(CNSNews.com) – When asked to explain the “new battlefield” faced by the U.S. military, Gen. Robert B. Neller, 37th commandant of the United States Marine Corps, said on Tuesday that the enemy’s capabilities mean that for the first time since World War II American troops are threatened by air power.
“When’s the last time the American military force worried about being bombed by enemy air?” Neller told CNSNews.com at an event at the Center for Strategic and International Studies in Washington, D.C. “World War II?”
CNSNews.com asked Neller to expound on his comments on the U.S. military facing a “new battlefield” and what that battlefield looks like.
Neller said although it can be tough to predict the future, some things are clear.
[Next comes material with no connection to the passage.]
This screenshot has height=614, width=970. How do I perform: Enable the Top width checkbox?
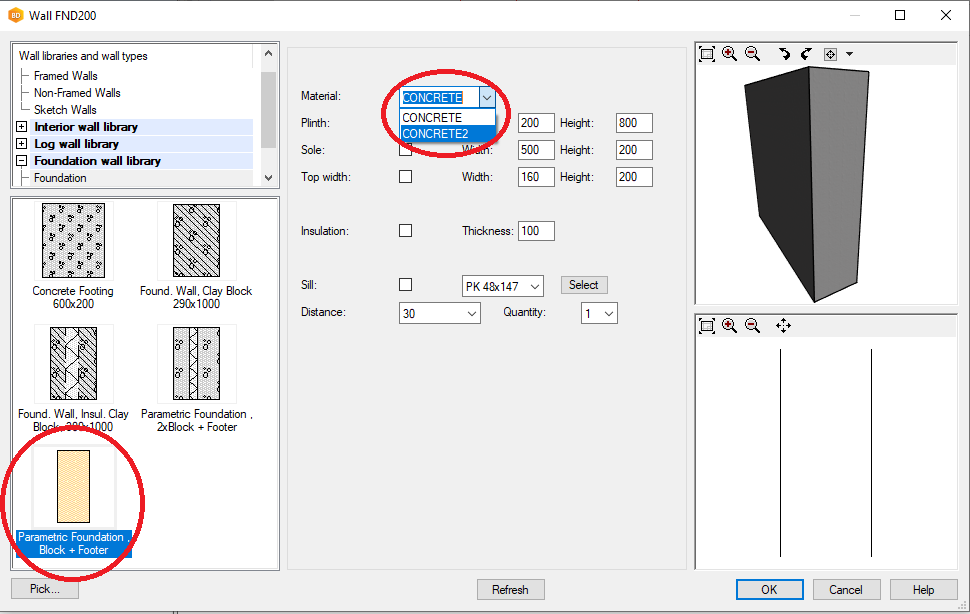point(405,177)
“When you look at – even what’s happening on the battlefields in Iraq and Afghanistan now – technology and the ability of even these adversaries that we’ve always considered kind of low-tech – which I thought was a bad thing to underestimate your adversary – are expanding.
“The use of information, the use of social media -- not just to market their ideas and their ideology, but to communicate; their use of unmanned systems; their ability to move and survive; the ability to use what is kind of the asymmetric capabilities. So if you take that and you put it with a nation-state and look at what they're doing, and you look at what a number of countries are doing around the world, you're kind of in a battlefield that's more similar to what we would have thought it would have looked like during the Cold War, but I think much more complicated."
Neller said the use of “information and social media, disinformation, deception” are characteristic of the enemy’s tactics.
“And you add into that an adversary that would have a capable air force, capable artillery, capable electronic warfare, to find you, or to jam you, who can see you,” Neller said. “When was the last time the American military force worried about being bombed by enemy air? World War II?”
Neller said the military must correctly assess the enemy’s capabilities.
“So what capability do we have to defend ourselves from enemy air? Or enemy unmanned air,” Neller asked. “Can we mask our signature? Can we defend space?
“So I don’t know what the battlefield’s going to look like, but I think all those capabilities or denials of those capabilities or be able to contest or have a counteraction capabilities are something that --- if we didn’t start talking about that and thinking about it, then I wouldn’t be earning my pay every day,” Neller said.